From the data below, tally each line that has "agent" in it, then give that tally without comment.

» **DATA**:
§
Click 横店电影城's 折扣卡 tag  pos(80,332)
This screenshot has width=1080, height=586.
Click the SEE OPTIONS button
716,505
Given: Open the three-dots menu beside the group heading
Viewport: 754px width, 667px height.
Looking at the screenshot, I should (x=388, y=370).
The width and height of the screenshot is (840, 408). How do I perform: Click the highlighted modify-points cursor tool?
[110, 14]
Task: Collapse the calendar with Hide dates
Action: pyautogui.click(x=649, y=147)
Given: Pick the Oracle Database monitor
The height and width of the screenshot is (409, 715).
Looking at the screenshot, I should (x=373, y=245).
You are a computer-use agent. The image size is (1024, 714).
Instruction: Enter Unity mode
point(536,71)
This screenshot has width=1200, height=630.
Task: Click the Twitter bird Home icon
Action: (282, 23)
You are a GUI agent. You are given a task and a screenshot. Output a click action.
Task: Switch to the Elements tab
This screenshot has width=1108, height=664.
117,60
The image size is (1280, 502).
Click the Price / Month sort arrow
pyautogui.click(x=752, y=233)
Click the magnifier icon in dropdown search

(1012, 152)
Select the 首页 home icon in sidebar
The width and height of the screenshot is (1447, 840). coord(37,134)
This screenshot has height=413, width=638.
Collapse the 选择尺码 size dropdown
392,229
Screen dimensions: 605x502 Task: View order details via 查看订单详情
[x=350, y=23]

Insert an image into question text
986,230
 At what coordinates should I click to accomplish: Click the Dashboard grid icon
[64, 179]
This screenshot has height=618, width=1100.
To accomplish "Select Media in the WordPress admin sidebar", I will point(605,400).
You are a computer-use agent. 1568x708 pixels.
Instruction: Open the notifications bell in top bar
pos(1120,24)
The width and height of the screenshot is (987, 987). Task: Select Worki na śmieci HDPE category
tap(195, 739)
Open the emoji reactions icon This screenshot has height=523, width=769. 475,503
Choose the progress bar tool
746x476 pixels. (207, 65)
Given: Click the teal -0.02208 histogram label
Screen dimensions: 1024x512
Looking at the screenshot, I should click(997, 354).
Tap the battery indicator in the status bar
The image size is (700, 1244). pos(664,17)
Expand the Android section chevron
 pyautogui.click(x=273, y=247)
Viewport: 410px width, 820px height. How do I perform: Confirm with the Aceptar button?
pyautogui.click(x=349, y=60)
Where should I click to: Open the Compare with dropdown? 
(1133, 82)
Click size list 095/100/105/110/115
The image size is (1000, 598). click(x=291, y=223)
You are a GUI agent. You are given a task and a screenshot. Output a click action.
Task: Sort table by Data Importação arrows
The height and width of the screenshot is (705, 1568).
§
» **WRITTEN RESPONSE**:
4